Assim que fui empurrada para dentro, tropecei e quase caí. O frio do concreto me atravessou como uma lâmina. A guarda não perdeu tempo em bater a porta, trancando-me ali com duas estranhas. Elas me olharam como quem avalia um pedaço de carne jogado aos lobos.

— Nova no pedaço, hein? — A voz veio da cama superior de uma das beliches. A mulher estalou a língua, claramente insatisfeita. — Isso aqui tá virando festa... Mais uma pra dividir o buraco.

A outra, sentada no canto com um cigarro feito à mão entre os dedos, me olhou de cima a baixo. O rosto dela era marcado por cicatrizes antigas, e o olhar trazia um cansaço que parecia eterno.

— Você tem cara de patricinha — disse a mulher do cigarro, soltando uma nuvem de fumaça. — Acha que vai durar quanto tempo aqui, princesa?

Segurei a vontade de responder. Me ensinaram desde cedo a não demonstrar fraqueza, mas ali eu já sabia que não importava o que dissesse. Eu era um peixe fora d’água, e elas sabiam disso.

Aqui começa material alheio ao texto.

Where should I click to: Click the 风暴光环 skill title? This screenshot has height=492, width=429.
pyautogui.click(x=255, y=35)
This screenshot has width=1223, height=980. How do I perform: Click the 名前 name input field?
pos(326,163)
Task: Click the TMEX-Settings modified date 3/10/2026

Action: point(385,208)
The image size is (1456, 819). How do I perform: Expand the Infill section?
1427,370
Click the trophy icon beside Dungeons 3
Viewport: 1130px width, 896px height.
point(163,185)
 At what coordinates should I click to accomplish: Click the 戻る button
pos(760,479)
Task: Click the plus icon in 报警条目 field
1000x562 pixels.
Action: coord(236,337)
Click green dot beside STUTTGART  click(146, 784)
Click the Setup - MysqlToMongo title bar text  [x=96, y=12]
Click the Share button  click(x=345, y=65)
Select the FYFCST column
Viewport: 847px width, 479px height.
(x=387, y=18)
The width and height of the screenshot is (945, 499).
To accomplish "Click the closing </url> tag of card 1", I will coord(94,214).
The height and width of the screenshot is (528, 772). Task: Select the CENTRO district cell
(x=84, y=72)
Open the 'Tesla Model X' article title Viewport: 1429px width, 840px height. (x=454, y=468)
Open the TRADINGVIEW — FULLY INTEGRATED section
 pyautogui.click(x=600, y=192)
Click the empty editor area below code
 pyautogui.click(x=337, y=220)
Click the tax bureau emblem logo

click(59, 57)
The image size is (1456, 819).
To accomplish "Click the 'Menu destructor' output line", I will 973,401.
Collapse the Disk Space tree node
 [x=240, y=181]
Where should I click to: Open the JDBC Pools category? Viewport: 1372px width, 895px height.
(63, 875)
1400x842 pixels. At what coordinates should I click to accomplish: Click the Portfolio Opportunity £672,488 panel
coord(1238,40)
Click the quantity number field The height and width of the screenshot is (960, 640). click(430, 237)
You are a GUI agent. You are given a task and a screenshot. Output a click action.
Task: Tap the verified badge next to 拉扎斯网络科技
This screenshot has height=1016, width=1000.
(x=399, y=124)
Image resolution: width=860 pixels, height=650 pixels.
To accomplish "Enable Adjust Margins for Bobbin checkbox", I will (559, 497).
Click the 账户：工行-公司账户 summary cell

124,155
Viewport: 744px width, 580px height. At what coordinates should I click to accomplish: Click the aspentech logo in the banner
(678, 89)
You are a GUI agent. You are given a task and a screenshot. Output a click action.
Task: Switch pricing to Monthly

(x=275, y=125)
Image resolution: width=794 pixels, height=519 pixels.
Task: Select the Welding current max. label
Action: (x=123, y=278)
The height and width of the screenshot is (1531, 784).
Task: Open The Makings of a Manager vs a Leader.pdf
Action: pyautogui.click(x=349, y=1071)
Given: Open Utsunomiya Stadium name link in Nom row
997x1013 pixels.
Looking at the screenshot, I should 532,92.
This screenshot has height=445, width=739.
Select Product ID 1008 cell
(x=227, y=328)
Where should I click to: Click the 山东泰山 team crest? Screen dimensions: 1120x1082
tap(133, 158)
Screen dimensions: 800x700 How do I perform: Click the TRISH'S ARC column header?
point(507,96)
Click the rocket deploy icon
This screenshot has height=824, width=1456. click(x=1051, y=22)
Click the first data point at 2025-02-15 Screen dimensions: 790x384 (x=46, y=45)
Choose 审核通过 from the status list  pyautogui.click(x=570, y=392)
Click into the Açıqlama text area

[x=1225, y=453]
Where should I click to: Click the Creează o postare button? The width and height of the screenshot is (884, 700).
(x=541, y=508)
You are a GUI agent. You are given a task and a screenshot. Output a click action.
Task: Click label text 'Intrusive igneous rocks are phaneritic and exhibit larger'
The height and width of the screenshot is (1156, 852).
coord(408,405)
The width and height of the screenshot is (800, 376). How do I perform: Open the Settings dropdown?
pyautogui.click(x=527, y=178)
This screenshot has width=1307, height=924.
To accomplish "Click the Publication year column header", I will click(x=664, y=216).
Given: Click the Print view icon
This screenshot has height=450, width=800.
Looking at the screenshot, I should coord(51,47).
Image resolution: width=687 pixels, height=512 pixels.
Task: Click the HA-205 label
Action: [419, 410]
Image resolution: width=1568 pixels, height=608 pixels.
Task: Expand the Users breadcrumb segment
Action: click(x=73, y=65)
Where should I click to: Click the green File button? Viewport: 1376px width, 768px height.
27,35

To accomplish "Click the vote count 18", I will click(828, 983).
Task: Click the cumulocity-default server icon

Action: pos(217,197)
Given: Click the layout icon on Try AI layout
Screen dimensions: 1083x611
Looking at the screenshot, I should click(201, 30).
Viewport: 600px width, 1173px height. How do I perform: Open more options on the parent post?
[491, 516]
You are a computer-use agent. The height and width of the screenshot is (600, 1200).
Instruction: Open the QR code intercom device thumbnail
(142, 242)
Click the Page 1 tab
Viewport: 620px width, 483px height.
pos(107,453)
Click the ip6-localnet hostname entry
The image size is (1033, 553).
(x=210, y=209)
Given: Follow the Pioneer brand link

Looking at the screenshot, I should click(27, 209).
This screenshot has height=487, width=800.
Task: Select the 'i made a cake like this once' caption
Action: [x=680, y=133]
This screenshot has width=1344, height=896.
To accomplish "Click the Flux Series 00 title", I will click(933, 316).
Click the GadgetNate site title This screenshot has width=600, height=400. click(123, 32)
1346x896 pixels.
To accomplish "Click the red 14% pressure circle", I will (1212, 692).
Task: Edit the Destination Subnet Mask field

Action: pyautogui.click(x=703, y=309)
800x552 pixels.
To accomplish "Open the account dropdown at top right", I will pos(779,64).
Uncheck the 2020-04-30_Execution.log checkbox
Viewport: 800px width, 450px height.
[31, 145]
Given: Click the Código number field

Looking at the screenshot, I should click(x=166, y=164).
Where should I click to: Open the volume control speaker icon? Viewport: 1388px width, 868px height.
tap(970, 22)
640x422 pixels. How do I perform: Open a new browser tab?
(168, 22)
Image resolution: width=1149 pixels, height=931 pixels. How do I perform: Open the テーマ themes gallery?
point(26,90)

— Tem nome, ou vou te chamar de princesa até você chorar? — perguntou a do cigarro, sem muita paciência.

— Suraya — murmurei, a voz falhando um pouco.

A mulher estalou a língua novamente, irritada.

— Fala alto, porra. Aqui ninguém vai te ouvir se você falar assim.

— Suraya — repeti, firme.

A outra desceu da beliche com um salto ágil, parando bem na minha frente. Ela tinha cabelos crespos presos em um rabo de cavalo malfeito e um ar de superioridade.

— Eu sou Rosa — disse ela, colocando uma mão na cintura. — E aquela ali é Janaína. Agora que você sabe nossos nomes, fica ligada: aqui não tem “amizade”. Ou você aprende a andar na linha ou vai aprender do jeito difícil. Sacou?

— Saquei.

Rosa e Janaína trocaram um olhar, avaliando se eu era só mais uma patricinha perdida ou alguém que podia ser útil. O veredicto delas, pelo menos naquele momento, não parecia dos melhores.

— E fica no canto, tá bom? — Rosa indicou o colchão mais sujo e fino da cela. — Essa é sua cama agora. Não encosta nas nossas coisas e não abre a boca pra nada. Não estamos aqui pra segurar a mão de ninguém.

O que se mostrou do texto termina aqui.